Unfortunately, since even anthropologists are blinded by their own prejudices, people simply ignored the existence of African civilizations. Or, if they did recognize their existence, they would claim that they must have been really been white, or founded by whites (a claim we've seen before). From the latest National Geographic (linked to, above):
Explorers who arrived at the central stretch of the Nile River excitedly reported the discovery of elegant temples and pyramids--the ruins of an ancient civilization called Kush. Some, like the Italian doctor Giuseppe Ferlini--who lopped off the top of at least one Nubian pyramid, inspiring others to do the same--hoped to find treasure beneath. The Prussian archaeologist Richard Lepsius had more studious intentions, but he ended up doing damage of his own by concluding that the Kushites surely "belonged to the Caucasian race."
Even famed Harvard Egyptologist George Reisner--whose discoveries between 1916 and 1919 offered the first archaeological evidence of Nubian kings who ruled over Egypt--besmirched his own findings by insisting that black Africans could not possibly have constructed the monuments he was excavating.

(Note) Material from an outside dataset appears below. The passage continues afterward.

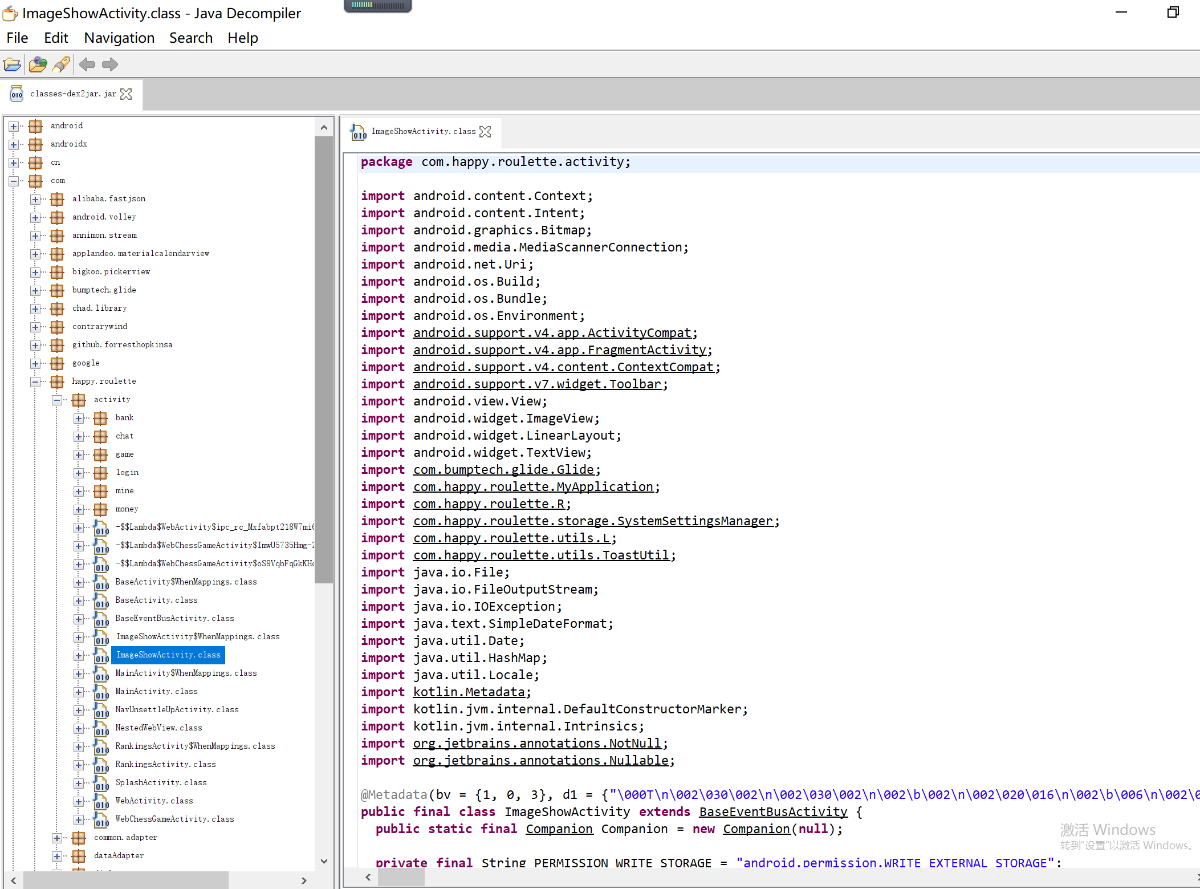Click the Forward arrow toolbar icon
1200x889 pixels.
[110, 65]
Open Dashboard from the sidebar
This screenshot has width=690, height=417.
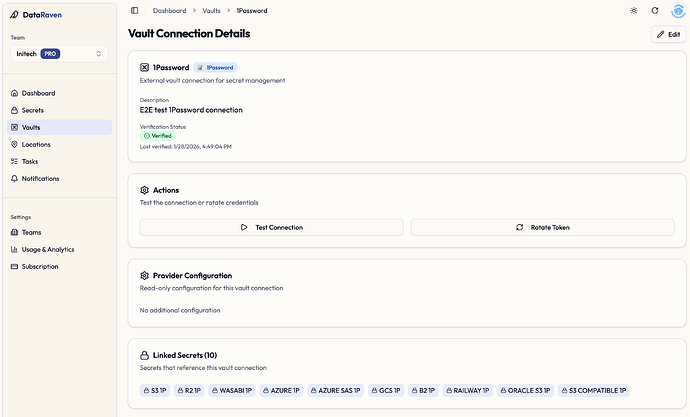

He believed that Nubia's leaders, including Piye, were light-skinned Egypto-Libyans who ruled over the primitive Africans. That their moment of greatness was so fleeting, he suggested, must be a consequence of the same leaders intermarrying with the "negroid elements."
For decades, many historians flip-flopped: Either the Kushite pharaohs were actually "white," or they were bumblers, their civilization a derivative offshoot of true Egyptian culture. ...
--Robert Draper, "Black Pharaohs", 213 National Geographic 2, February 2008, pp. 38-39
It's easy to overlook the existence of black civilizations if you start off by assuming they don't exist.